Seperti yang telah disebut sebelumnya hukom ngon adat lagee zat ngon
sifeut, hal ini terbukti dengan setiap tindak tanduk perilaku sosial masyarakat Aceh selalu bersambung dengan panduan agama, adat dan
hukom yang menyatu itu merupakan nilai nilai budaya (kebudayaan ideal)
yang menjadi pedoman dalam berperilaku, kuatnya kedudukan adat dan
hukum tercermin dalam ungkapan hadits maja
Adat beumeukoh reubong
Hukom beumeukoh purieh
Adat hanjeut beurangkahoe takong
Hukom hanjeut beurangkahoe takieh
Maksudnya, Adat bersifat berubah dan berkembang sesuai dengan perkembangan
zaman, ibarat tunas bambu muda (reubong) yang lunak dan sedang dalam
proses menjadi bambu, akan tetapi adat tersebut tidak dengan mudah saja
di langgar, (adat hanjeut beurangkahoe ta kong). Dalam koh reubong itu
juga butuh kepiawaian dalam memilih dan memotong, karena jika salah
dalam memotong maka merusak tunas yang lain, dan salah dalam memilih
bukanlah reubong (tunas Lunak) yang terpilih sehingga tidak dapat
dipergukanan bahkan terbuang sia-sia.
Sedangkan sifat hukum adalah ibarat Purieh yaitu bambu tua yang sudah
sangat kering dan lurus, yang tidak boleh memihak tapi bersifat baku
seperti panduan syariat, kering dan keras bermakna dia tidak dapat lagi
diubah-ubah dan tidak mudah padanya diberikan tamsilan atau kias (kieh).
Sekalipun kias itu termasuk dalam salah stu hukum islam (Qur'an Hadits
Ijma Qiyas) karena itu hukom hanjeut beurangkahoe ta kieh, yakni hukum
itu tidak dapat diberikan tamsilan secara sembarangan.
Jikalau suatu data telah diatur menjadi qanun maka adat itu sudah jelas
memperlihatkan batas-batas yang benar dan yang salah, yang baik dan
yang buruk, serta yang boleh dan tidak boleh dilakukan karena sudah
didukung oleh adat tunah.

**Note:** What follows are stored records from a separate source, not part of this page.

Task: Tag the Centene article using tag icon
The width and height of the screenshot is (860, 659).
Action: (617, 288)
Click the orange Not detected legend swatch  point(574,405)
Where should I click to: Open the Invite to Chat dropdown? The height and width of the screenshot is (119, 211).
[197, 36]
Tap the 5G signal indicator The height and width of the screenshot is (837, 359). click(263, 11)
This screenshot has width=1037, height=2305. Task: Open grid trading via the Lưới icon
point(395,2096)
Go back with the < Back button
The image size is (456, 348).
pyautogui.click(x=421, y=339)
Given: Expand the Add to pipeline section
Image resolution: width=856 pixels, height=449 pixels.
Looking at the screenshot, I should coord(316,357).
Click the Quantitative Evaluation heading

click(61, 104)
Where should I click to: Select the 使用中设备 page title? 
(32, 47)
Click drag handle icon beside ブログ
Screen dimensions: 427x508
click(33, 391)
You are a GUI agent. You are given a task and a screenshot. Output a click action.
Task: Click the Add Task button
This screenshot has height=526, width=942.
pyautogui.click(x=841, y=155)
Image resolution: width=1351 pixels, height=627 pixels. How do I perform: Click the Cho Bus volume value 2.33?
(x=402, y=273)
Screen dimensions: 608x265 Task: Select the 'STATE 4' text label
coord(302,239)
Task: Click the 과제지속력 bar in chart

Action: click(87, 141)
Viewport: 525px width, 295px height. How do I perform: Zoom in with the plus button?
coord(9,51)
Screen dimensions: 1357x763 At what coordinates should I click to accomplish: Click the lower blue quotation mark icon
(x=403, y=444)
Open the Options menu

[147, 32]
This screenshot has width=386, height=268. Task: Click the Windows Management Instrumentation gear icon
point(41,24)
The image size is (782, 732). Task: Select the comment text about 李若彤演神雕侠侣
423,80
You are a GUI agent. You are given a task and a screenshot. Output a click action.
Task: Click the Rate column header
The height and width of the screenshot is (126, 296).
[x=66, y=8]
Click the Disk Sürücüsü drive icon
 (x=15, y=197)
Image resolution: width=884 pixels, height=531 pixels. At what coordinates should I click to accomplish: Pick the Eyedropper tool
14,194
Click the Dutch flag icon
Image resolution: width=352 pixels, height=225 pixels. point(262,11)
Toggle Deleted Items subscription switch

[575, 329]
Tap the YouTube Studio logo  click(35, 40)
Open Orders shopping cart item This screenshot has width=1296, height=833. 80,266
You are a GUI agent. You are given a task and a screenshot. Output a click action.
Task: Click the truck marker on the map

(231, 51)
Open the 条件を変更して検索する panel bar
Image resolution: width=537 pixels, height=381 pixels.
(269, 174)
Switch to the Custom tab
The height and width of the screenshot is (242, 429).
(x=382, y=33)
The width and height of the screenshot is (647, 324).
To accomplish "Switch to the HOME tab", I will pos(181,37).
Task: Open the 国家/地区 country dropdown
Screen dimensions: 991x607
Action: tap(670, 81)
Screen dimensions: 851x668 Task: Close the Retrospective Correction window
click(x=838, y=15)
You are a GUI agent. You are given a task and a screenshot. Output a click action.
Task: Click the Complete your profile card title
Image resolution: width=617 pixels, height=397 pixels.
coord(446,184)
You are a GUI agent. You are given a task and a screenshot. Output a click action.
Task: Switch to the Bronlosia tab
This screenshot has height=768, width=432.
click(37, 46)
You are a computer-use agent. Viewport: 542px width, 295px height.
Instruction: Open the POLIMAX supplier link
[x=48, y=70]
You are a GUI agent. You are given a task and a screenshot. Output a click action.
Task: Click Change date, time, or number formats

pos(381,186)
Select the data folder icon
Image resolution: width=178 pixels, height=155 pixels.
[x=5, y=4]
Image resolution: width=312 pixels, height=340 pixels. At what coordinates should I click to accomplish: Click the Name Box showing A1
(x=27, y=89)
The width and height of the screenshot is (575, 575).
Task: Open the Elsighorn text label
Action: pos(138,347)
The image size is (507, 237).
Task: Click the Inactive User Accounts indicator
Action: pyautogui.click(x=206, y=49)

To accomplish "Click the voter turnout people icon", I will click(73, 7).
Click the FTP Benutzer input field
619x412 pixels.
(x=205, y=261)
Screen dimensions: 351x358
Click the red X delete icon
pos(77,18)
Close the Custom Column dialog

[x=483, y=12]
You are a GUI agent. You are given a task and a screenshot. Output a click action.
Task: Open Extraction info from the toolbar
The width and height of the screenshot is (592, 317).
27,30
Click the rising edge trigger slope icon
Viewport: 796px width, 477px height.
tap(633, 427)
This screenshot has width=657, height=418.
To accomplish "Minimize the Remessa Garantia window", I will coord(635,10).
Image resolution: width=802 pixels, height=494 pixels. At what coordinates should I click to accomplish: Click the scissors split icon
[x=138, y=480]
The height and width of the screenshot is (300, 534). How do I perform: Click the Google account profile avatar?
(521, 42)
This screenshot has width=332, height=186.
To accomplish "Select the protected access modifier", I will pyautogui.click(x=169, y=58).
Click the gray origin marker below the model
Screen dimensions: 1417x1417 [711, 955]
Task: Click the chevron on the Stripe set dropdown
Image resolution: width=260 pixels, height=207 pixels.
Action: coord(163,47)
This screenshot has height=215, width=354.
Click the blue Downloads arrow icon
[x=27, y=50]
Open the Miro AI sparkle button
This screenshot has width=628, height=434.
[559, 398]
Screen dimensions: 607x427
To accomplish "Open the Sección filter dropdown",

Kedudukan qanun dan reusam tidak dapat
dipermainkan atau dipandang remeh, ia merupakan aturan tegas yang
harus dilaksanakan sebagaiamana mestinya. Hal itu tercermin dalam
hadits maja
Qanun meu ateung blang
Reusam meutangga-tangga
Kanun bek tameuayang
Reusam bek ta meukra
Maksudnya
Qanun seperti pematang sawah yang berfungsi sebagai batas antara petak
sawah satu dengan lainnya, dan pematang sawah ini bersifat lurus dan
menjadi pijakan sebagai prosuk mahkamah yang harus dijaga
kewibawaanya, maka qanun tidak boleh dipermainkan karena akan
dikenakan sanksi bagi pelanggarnya.
Reusam meutangga-tangga bermaksud reusam ini memiliki tingkatan yang
berbeda-beda antara satu daerah dengan daerah lainnya, perbedaan ini
harus saling memahami dan tidak digunakan sebagai bahan guyonan
karena dapat memicu kesalah pahaman bahkan pertikaian.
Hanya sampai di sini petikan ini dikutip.